Al pronto, Núñez dudó, pues ignoraba el asunto dé que se trataba y no quería comprometerse con la policía brasileña, con la cual vivía en buena armonía; pero luego acabó por ceder. Después de todo, los negreros no son muy escrupulosos y no rechazan ningún procedimiento por el que puedan agenciarse algún dinero, y el capitán Núñez amaba el oro entrañablemente. Además... allá se las entendiera el señor de Chivry; a él sólo le competía llevar a cabo el rapto del muchacho. Depositado en el punto indicado, percibiría los otros treinta mil pesos y no tendría que ocuparse en nada más.
***
—¿De manera —añadió de Chivry, después de vaciar otra copa de aguardiente— que acepta usted el pacto, señor capitán?
—Le doy a usted mi palabra.
—¿La tripulación no pondrá, ningún obstáculo?
—¿Por qué?
—Por el rapto del muchacho.
—Nadie se atreverá a levantar la voz. ¡Caray! Mis marineros saben que no admito bromas ni observaciones. Descuide usted, los conozco y sé que me temen. A bordo tengo buenas cadenas, y si no bastan, tengo maromas para hacer un nudo y colgar al que chiste de la cofa más alta. ¿Comprende usted lo que significa esa operación, que envía a un hombre al otro mundo por más fuerte y robusto que sea?
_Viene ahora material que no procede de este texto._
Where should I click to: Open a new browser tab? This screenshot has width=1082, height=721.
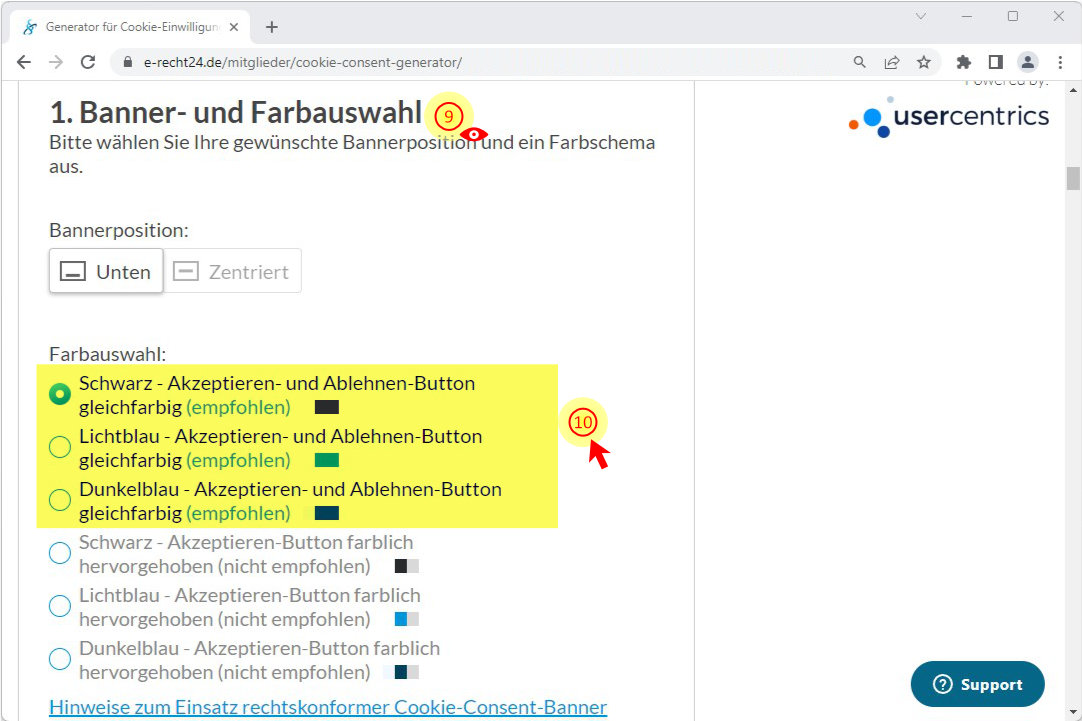pos(271,27)
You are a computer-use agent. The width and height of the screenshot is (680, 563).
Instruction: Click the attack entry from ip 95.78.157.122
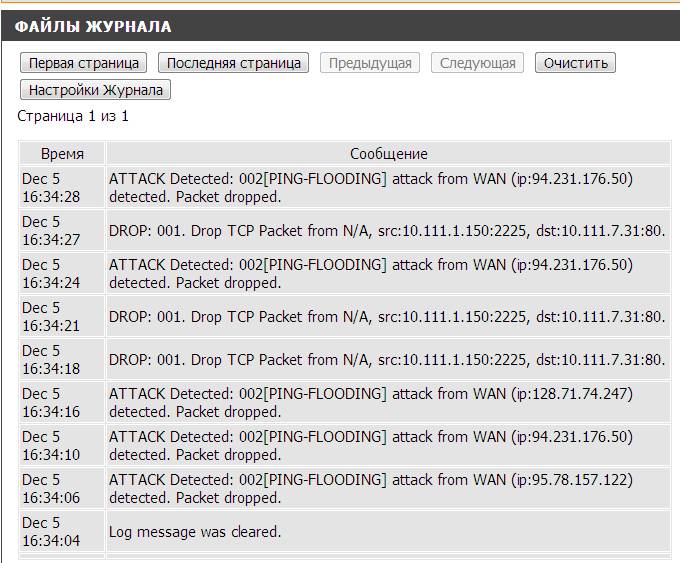(x=370, y=489)
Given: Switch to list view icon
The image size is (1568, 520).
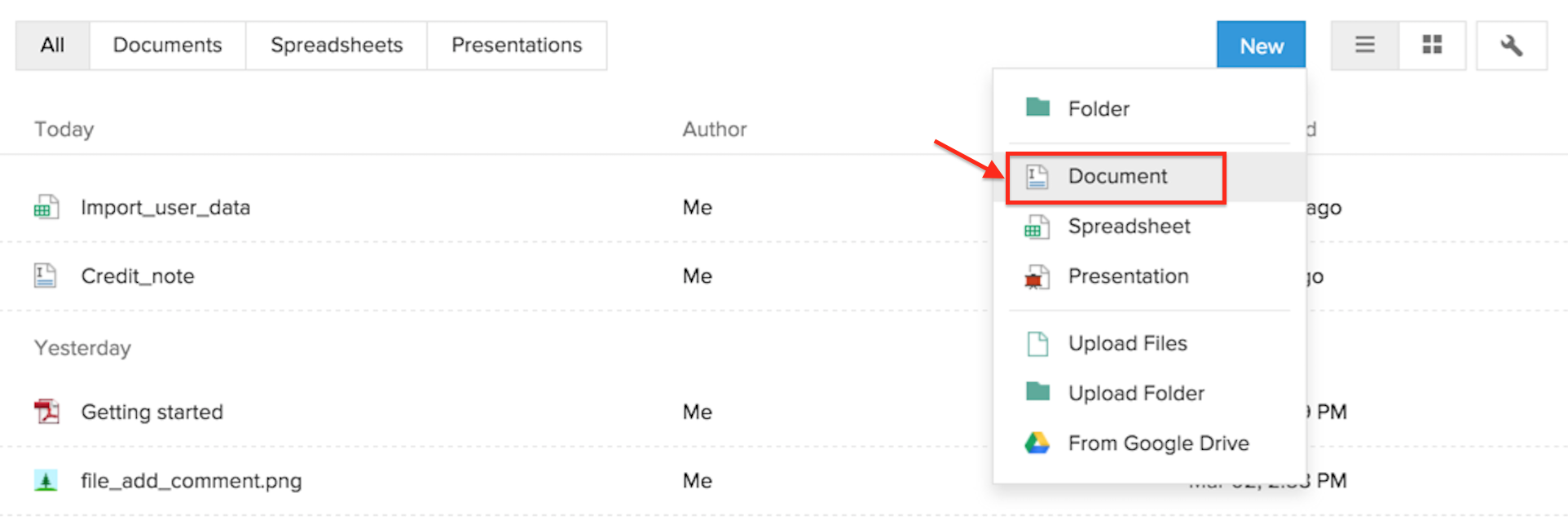Looking at the screenshot, I should pyautogui.click(x=1365, y=45).
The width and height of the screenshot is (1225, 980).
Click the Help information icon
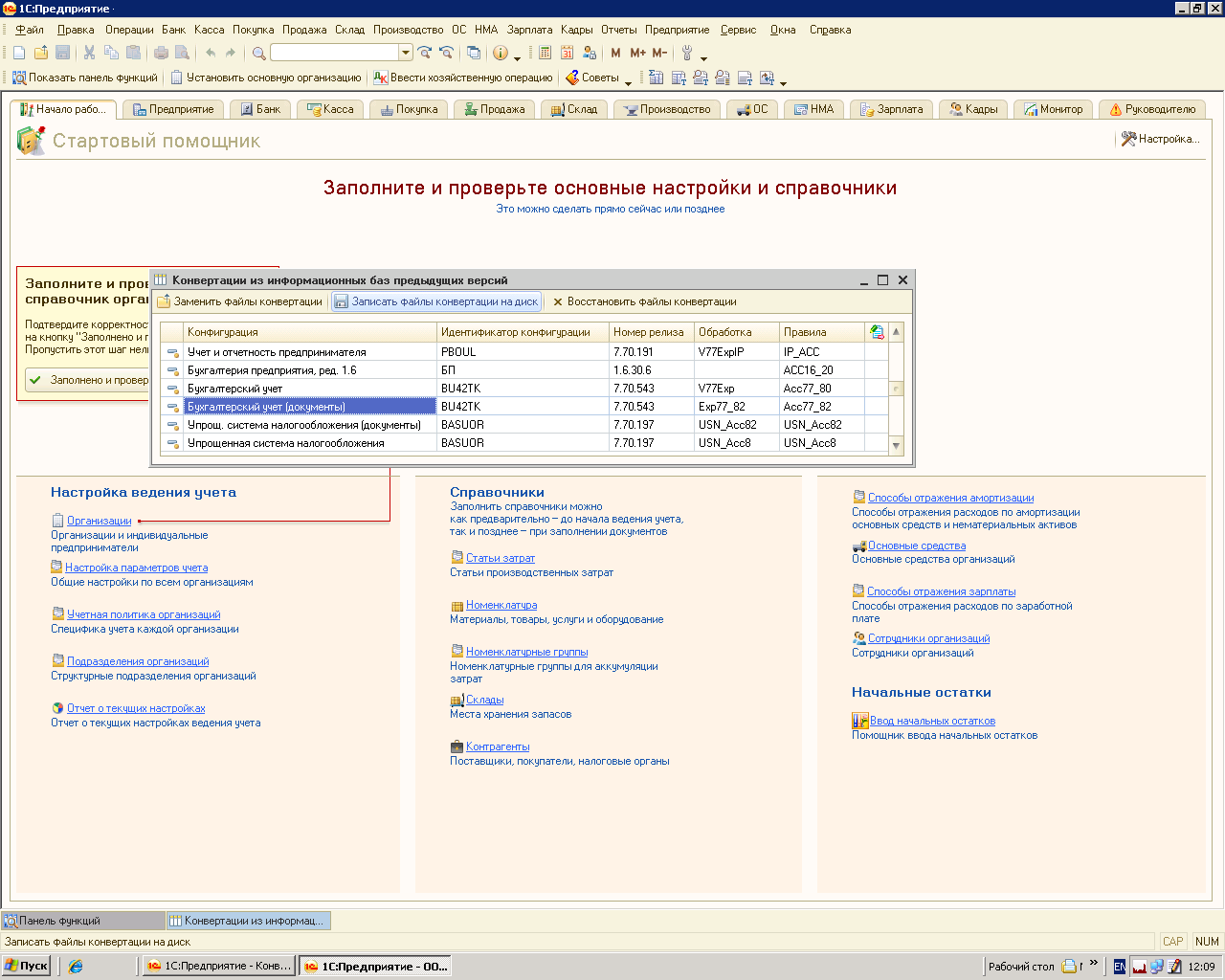coord(500,53)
—Lo comprendo —dijo de Chivry, riendo—. ¿Puedo contar con su palabra?
—Sí, señor.
—Aquí está mi mano.
—Y aquí la mía, señor de Chivry —repuso el negrero apretándosela.
El aventurero mexicano o lo que fuera volvió a sacar la cartera y puso ante el capitán tres cheques pagaderos a la orden, por valor de diez mil pesos cada uno.
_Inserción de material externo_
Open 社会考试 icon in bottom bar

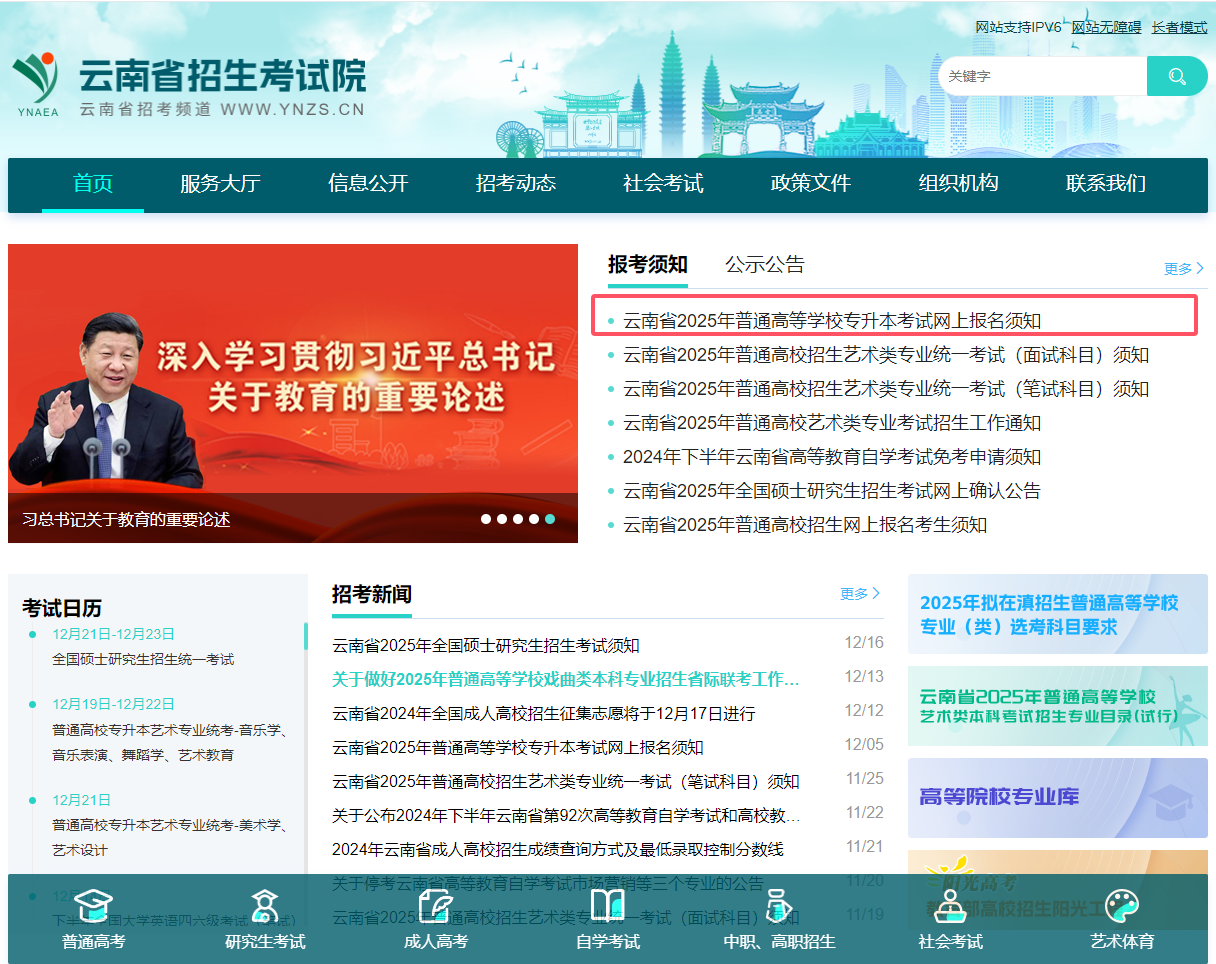click(x=951, y=906)
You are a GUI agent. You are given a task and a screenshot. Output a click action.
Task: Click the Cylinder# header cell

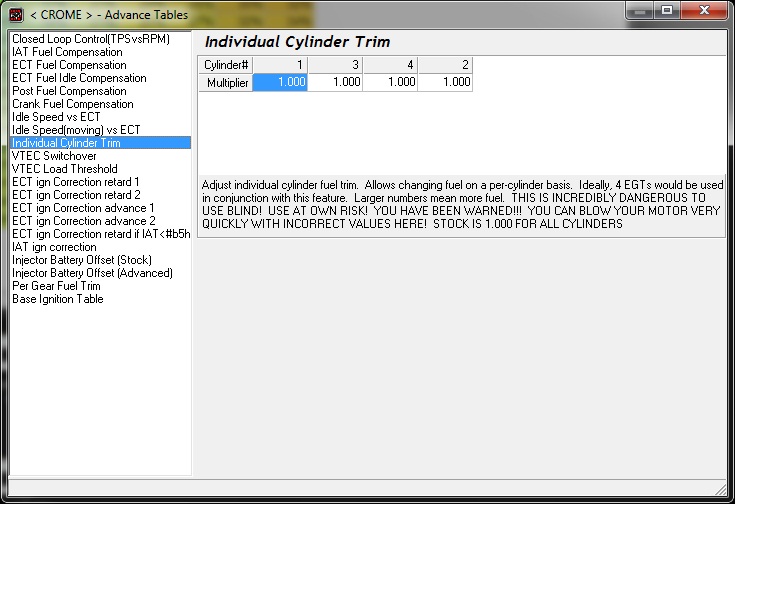tap(226, 65)
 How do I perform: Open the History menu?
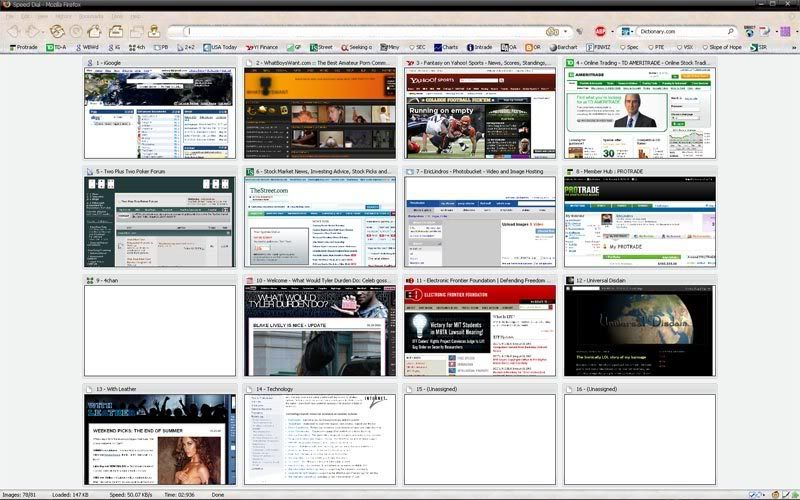click(x=62, y=17)
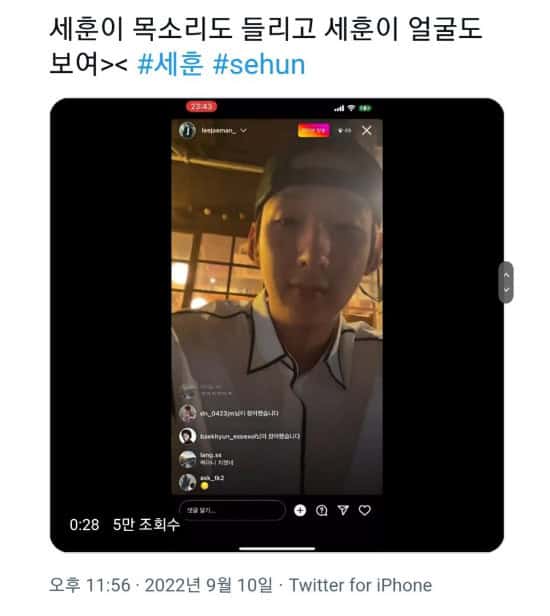Click the LIVE gradient badge
Viewport: 550px width, 616px height.
[313, 130]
—Esto es la mitad de lo acordado.
—¡Buen pagador y muy confiado! ¿Y si yo fuera un bribón y zarpase esta noche sin aguardarle?
—No hará usted eso, capitán Núñez.
—Gracias por la buena opinión que de mí ha formado. ¿Cuándo partiremos para Porto Alegre?
—No hace falta que venga usted conmigo.
—¿No? Me alegro, señor de Chivry; me molestaba comprometerme en lo del rapto; y entretanto que usted va por el muchacho, ¿qué haré yo?
—Nada; aguardarme en su barco.
—¿Va usted a ir solo a la laguna de los Patos?
—No; he buscado algunos hombres de buena voluntad y ellos me ayudarán en mi empresa.
—Entonces, ¿marchará usted pasado mañana con el barco costero?
—No, capitán.
—¿No? —exclamó el capitán, asombrado—. ¿Está ya aquí el muchacho?
—¡Si le he dicho que no le conozco!
—Es verdad. ¿Y qué va usted a hacer, señor de Chivry?
—Si partiese en el barco costero, ¿cómo quiere usted que me llevase en secreto a un muchacho de dieciséis años? Me figuro que el hijo de la marquesa se resistiría a seguirme y alborotaría a los marineros y a los pasajeros.
—¡Caramba!¡Qué hombre tan prudente! ¿Cómo, pues, se trasladará usted allí?
—En un vaporcito que he alquilado.
—¿Y cómo se apoderará del muchacho?
—Se le adormecerá con un narcótico y se le trasladará a bordo de su barco de usted bien acomodado en una caja.
—¿Se dejará sorprender?
—Tengo una idea, que quizá resulte. En último caso recurriremos a la fuerza.
—¿Cuántos hombres tiene usted?
—Seis.
—¿Quiere algunos de mis marineros?
—No hacen falta.
—Como guste; ¿cuándo estará de vuelta?
—Hoy es viernes —dijo el barón—. ¿Qué distancia hay de aquí a Porto Alegre?
—Unas setecientas millas.
—Mi embarcación anda diez millas por hora, de modo que, según cálculo, emplearé siete días en ir y volver; otro lo emplearé en el rapto. Puede usted tenerlo todo preparado para el catorce de abril, a eso de medianoche y a la entrada del puerto, delante del faro.
—Allí estaré.
—Procure que las velas estén desplegadas y todos sus tripulantes a bordo.
—Seré más puntual que un reloj.
El barón de Chivry arrojó sobre la mesa un puñado de reís, y se puso en pie.
—Adiós, capitán; dentro de breves horas parto para los puertos del Sur.
—Buena suerte, señor de Chivry.
—¿Palabra?
—De honor.
—Hasta la vista.
Apretó por última vez la mano del negrero, se echó al brazo un rico zarape mexicano y salió con paso vivo.